## EXERCISE OBJECTIVE
Copy out all of the following data line for line, changing nothing.

--- RECORDS FOR THIS TASK ---

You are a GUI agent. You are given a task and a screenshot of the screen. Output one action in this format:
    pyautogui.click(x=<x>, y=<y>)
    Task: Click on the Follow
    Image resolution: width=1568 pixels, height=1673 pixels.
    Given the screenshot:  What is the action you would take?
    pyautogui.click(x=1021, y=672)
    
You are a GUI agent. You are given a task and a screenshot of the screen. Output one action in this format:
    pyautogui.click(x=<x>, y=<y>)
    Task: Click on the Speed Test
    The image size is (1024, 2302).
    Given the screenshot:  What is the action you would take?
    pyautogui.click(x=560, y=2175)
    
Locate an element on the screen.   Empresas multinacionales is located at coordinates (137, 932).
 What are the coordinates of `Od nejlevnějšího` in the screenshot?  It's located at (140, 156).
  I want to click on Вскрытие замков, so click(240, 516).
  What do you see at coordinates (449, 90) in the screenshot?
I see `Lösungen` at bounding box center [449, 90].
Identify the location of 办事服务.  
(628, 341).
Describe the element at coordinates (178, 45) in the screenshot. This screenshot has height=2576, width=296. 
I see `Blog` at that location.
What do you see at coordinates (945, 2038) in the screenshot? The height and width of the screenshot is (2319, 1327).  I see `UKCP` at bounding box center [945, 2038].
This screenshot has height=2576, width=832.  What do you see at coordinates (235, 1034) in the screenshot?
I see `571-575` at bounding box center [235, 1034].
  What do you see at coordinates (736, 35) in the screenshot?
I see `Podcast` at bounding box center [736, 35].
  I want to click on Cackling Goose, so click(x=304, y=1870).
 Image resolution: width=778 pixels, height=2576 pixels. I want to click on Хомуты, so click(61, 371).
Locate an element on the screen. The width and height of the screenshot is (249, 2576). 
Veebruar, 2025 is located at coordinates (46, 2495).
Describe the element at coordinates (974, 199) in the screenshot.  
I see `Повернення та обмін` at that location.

---

## FINISHED EXERCISE
You are a GUI agent. You are given a task and a screenshot of the screen. Output one action in this format:
    pyautogui.click(x=<x>, y=<y>)
    Task: Click on the Follow
    Image resolution: width=1568 pixels, height=1673 pixels.
    Given the screenshot:  What is the action you would take?
    pyautogui.click(x=1021, y=672)
    
You are a GUI agent. You are given a task and a screenshot of the screen. Output one action in this format:
    pyautogui.click(x=<x>, y=<y>)
    Task: Click on the Speed Test
    The image size is (1024, 2302).
    Given the screenshot:  What is the action you would take?
    pyautogui.click(x=560, y=2175)
    
Locate an element on the screen.   Empresas multinacionales is located at coordinates (137, 932).
 What are the coordinates of `Od nejlevnějšího` in the screenshot?  It's located at (140, 156).
  I want to click on Вскрытие замков, so click(240, 516).
  What do you see at coordinates (449, 90) in the screenshot?
I see `Lösungen` at bounding box center [449, 90].
Identify the location of 办事服务.  
(628, 341).
Describe the element at coordinates (178, 45) in the screenshot. This screenshot has height=2576, width=296. 
I see `Blog` at that location.
What do you see at coordinates (945, 2038) in the screenshot? The height and width of the screenshot is (2319, 1327).  I see `UKCP` at bounding box center [945, 2038].
This screenshot has height=2576, width=832.  What do you see at coordinates (235, 1034) in the screenshot?
I see `571-575` at bounding box center [235, 1034].
  What do you see at coordinates (736, 35) in the screenshot?
I see `Podcast` at bounding box center [736, 35].
  I want to click on Cackling Goose, so click(x=304, y=1870).
 Image resolution: width=778 pixels, height=2576 pixels. I want to click on Хомуты, so click(61, 371).
Locate an element on the screen. The width and height of the screenshot is (249, 2576). 
Veebruar, 2025 is located at coordinates (46, 2495).
Describe the element at coordinates (974, 199) in the screenshot.  
I see `Повернення та обмін` at that location.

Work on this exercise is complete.